Interview

Yves Barou : “Garantir aux chômeurs l’accès à toutes les formations”

Le président de l’Afpa, premier organisme de formation de France, appelle à une loi de décentralisation qui assure une égalité d’accès des chômeurs à la formation professionnelle quelque soit leur lieu d’habitation. Il se dit “confiant” sur la volonté de l’État de donner à son association un niveau de fonds propres suffisant.

Approuvez-vous le fait que les conseils régionaux récupèrent totalement la compétence de la formation professionnelle lors de la prochaine étape de décentralisation ?
En tant que président du premier organisme de formation de France, ce n’est pas mon rôle d’approuver ou non ce choix. J’y suis favorable dans la mesure où l’échelon régional est le bon niveau de décision pour organiser la formation professionnelle et répondre aux besoins des chômeurs. Cela permet d’échapper au double écueil de la vision trop étroite du bassin d’emploi et de celle trop large du centralisme parisien. Les lois Raffarin de décentralisation en 2004 ont d’ailleurs déjà donné l’essentiel du pouvoir aux conseils régionaux en matière de formation, même si les règles du jeu ne sont pas toujours claires.

Comment la prochaine loi de décentralisation pourra-t-elle préciser ces règles du jeu de la formation ?
En 2009, le transfert du pilotage de la formation professionnelle aux conseils régionaux a été mal organisé. Cela ressemblait plus à un délestage de l’État qu’à une véritable décentralisation. Les conseils régionaux n’ont pas obtenu les moyens financiers pour maintenir l’appareil de formation existant.

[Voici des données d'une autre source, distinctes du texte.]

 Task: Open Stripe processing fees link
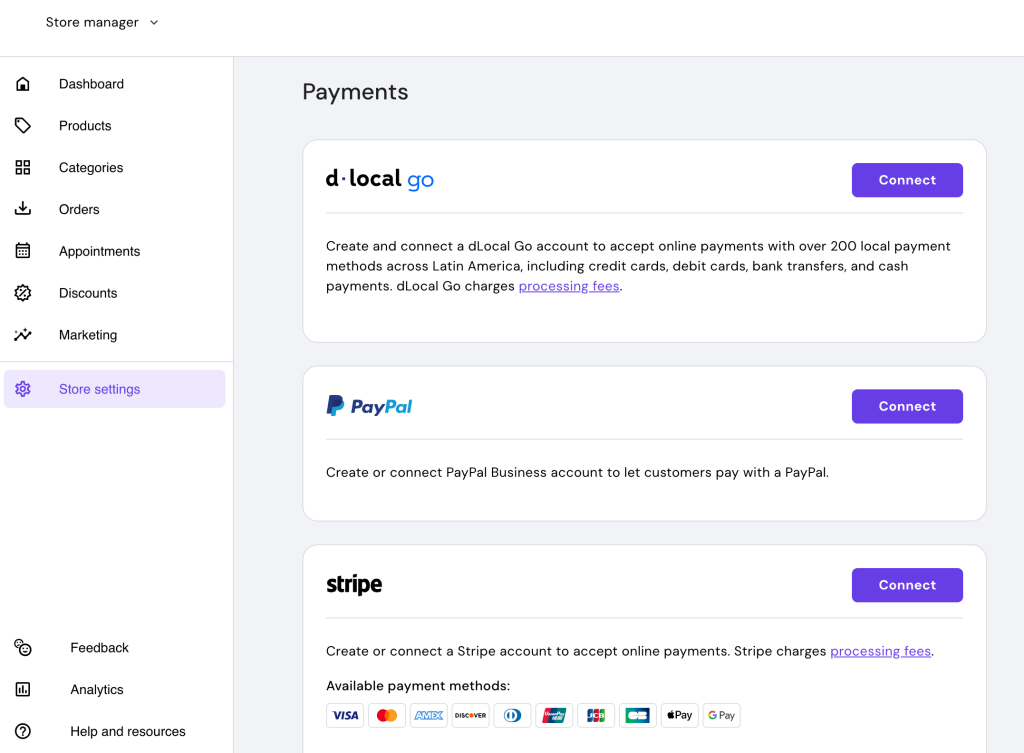pos(880,651)
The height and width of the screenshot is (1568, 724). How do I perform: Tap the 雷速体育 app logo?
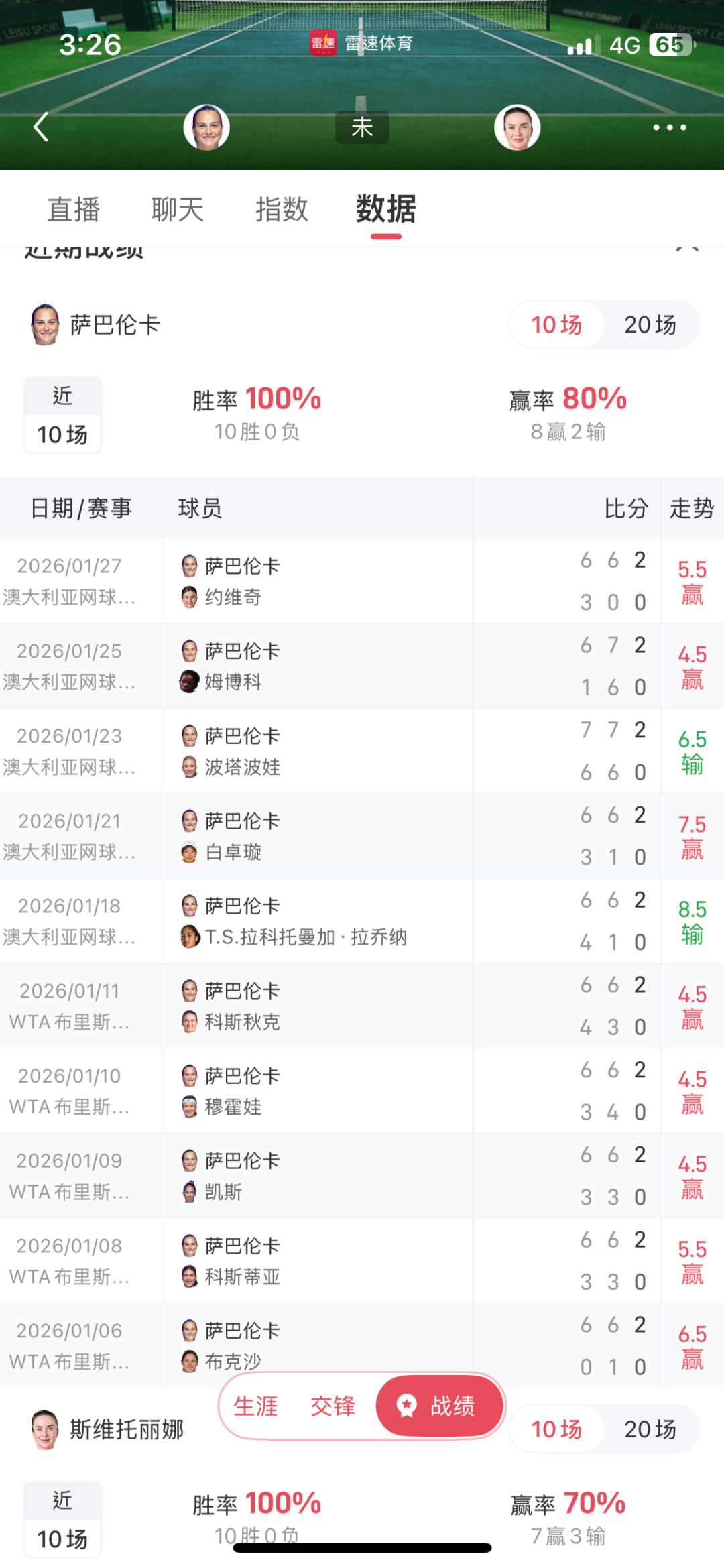click(322, 44)
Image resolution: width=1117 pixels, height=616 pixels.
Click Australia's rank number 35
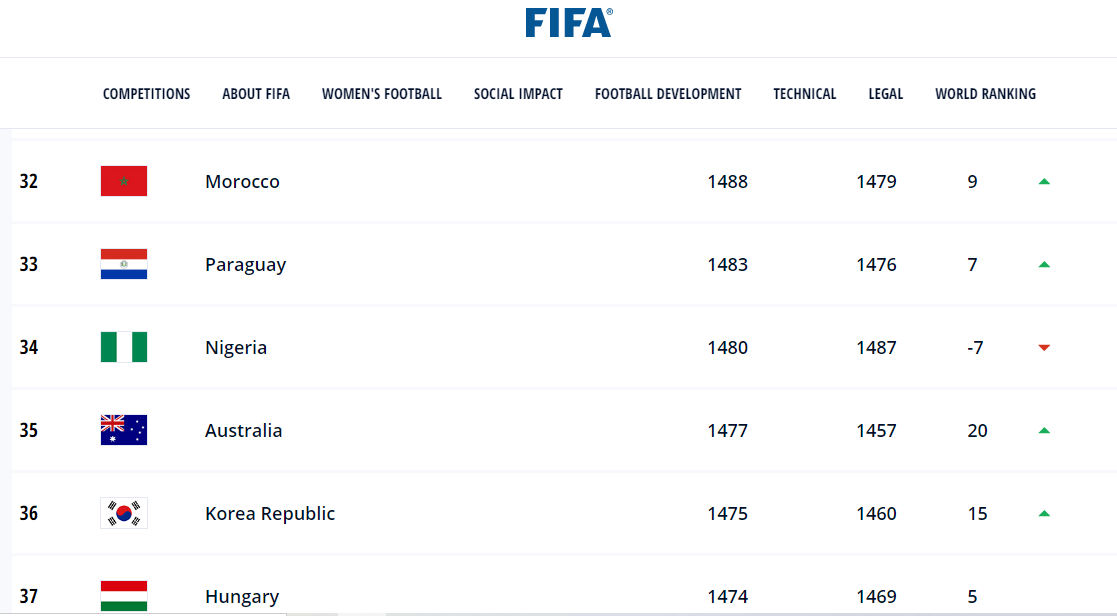(29, 431)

Dans certaines régions, des critères territoriaux semblent compliquer l’accès à certaines formations pour les chômeurs venus d’ailleurs. Pourquoi ne pas proposer toutes les formations dans chaque région ?
Les organismes de formation ne peuvent pas assurer dans toutes les régions le panel complet de leurs formations. À titre d’exemple, l’Association pour la formation professionnelle des adultes (Afpa) dispose d’un catalogue de 254 formations à 280 métiers, mais aucune région ne les propose toutes. Même dans une grande région comme Provence-Alpes-Côte d’Azur, les centres n’en proposent que 130, soit moins de la moitié, et il n’y a que deux centres, à Paris et Marseille, qui proposent la formation d’ascensoriste. C’est la condition à des formations de qualité qui nécessitent des équipements et débouchent sur de vrais emplois.

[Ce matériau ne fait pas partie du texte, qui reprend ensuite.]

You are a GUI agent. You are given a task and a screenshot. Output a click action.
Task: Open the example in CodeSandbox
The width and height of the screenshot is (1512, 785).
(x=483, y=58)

Quelles sont les solutions envisageables ?
Il faut que l’État fixe des règles claires afin de garantir à tous les chômeurs l’accès à toutes les formations. L’Association des régions de France s’y est attelée en élaborant une sorte de charte. Certaines régions comme le Limousin ont fait de leur capacité à offrir des formations un facteur d’attractivité. L’Afpa donne la possibilité aux stagiaires qui suivent ses formations d’être logés sur place gratuitement. La prochaine loi de décentralisation pourrait consacrer ces efforts et interdire aux conseils régionaux de réserver certaines formations à leur population locale.

Êtes-vous confiant sur le fait que l’État apporte des fonds propres à l’Afpa ?
L’Afpa est la seule entreprise de France sans fonds propres ! Il est temps de corriger ce défaut “originel”. Je suis confiant sur la volonté de l’État de donner à l’Afpa les moyens de vivre normalement. Il est important de préciser que ce ne sera pas une dépense qui alourdira la dette publique, puisque ce sera un apport en fonds propres dans une logique d’investissement.